The world's most famous folk festival - Oktoberfest - is known for its giant mugs of beer. But "giant" applies to quite a lot at the event that runs this year from September 19 to October 4.

This year, the world's largest haunted house will be introduced to the "Wies'n" fairgrounds, as will the fastest and highest giant swing on the planet, organizers announced Thursday (30.07.2015). Add to that the highest transportable skyscraper in the world, "The Tower Event Center."

If your stomach is already turning, then you won't be disappointed to learn that beer prices have jumped again, as usual. This year, a Mass (just over a liter) goes for 10 euros ($11) to 10.40, up from 9.70-10.10 last year.

16 festive beer halls will provide room for 118,000 seats.

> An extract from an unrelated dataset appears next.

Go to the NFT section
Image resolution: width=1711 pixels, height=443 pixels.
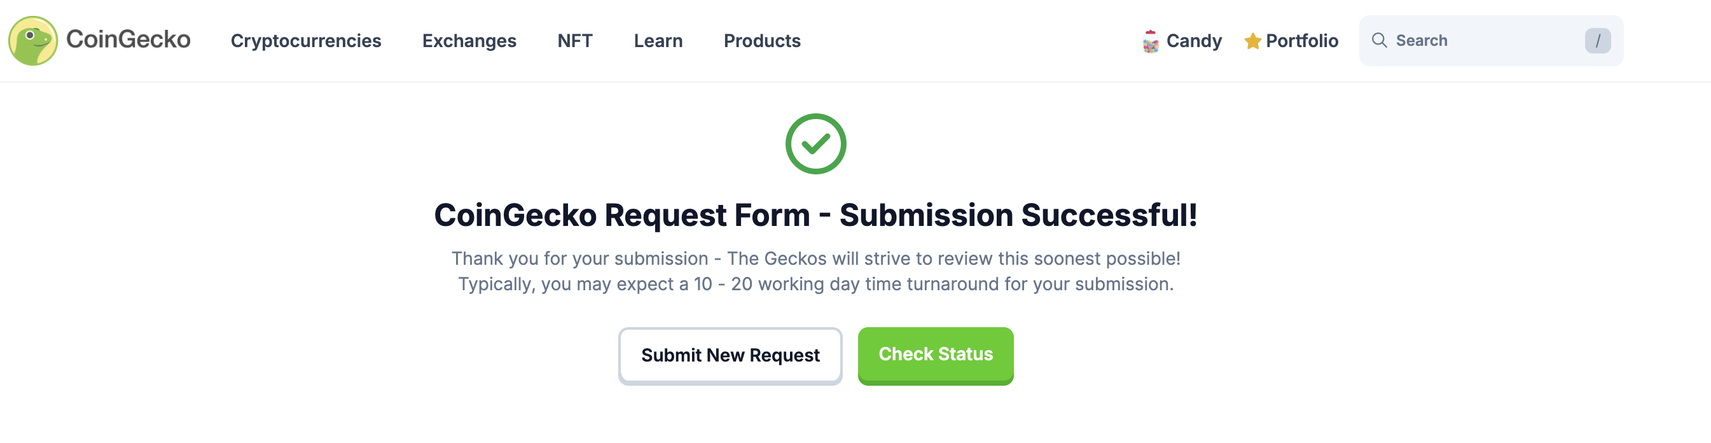point(575,41)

Traditionally, that's where six of Munich's biggest breweries - Augustiner, Hacker-Pschorr, Löwenbräu, Paulaner, Spaten and Staatliches Hofbräuhaus - serve their wares in huge mugs.

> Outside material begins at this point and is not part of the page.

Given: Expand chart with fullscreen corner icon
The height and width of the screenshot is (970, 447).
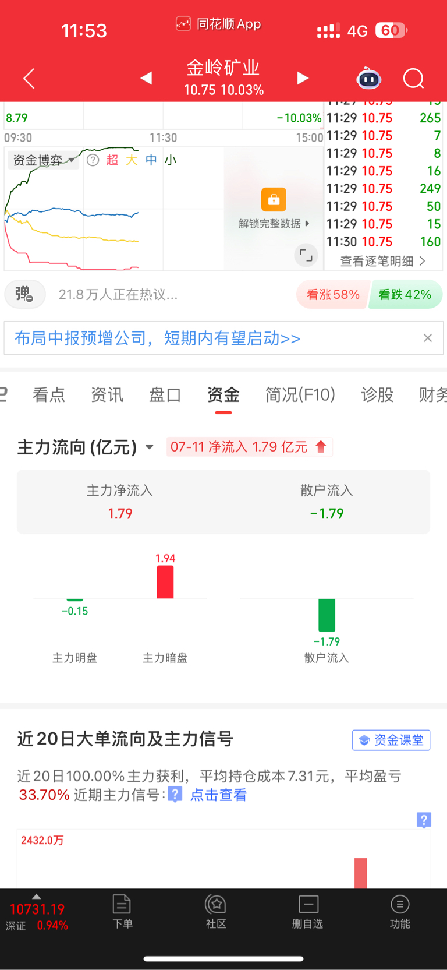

Crews set up for Oktoberfest 2015, Copyright: picture-alliance/dpa/P. Kneffe
The set-up for this year's festival is already underwayImage: picture-alliance/dpa/P. Kneffe

An additional 128 food stations will dish out Bavarian specialties like roast chicken, local Obatzda cheese, sausages, fried fish, and ox meat.

New on the menu this year is beer-flavored ice cream, flower-shaped cotton candy, and diabetes-friendly nuts fried in pear sugar, announced Wies'n director Josef Schmid.

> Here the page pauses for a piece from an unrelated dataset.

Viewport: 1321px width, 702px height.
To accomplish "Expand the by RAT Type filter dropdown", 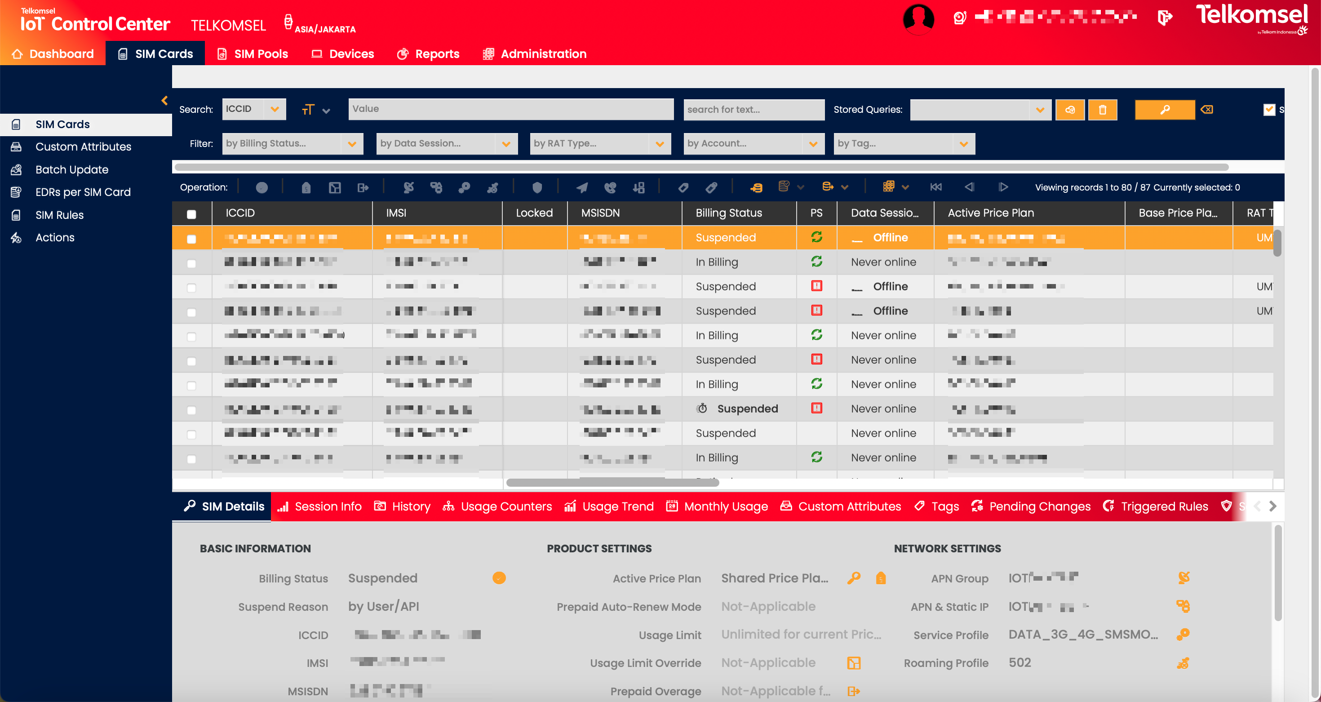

Oktoberfest originally dates back to 1810, when King Ludwig I of Bavaria and Princess Therese of Saxony-Hildburghausen celebrated their wedding with a huge outdoor party. Since then, the festival has taken place every year with 24 exceptions due to the world wars and a cholera epidemic in the mid-19th century.

This year, over six million visitors from all over the world are expected to make a pilgrimage to the Wies'n.

Let's hope most of them remember to order their beer after they've tried out the world's biggest swing. Otherwise some of the 13,000 Oktoberfest employees may have an unpleasant job to do. Fortunately, there are 1,500 toilets on the Wies'n which are all available free of charge.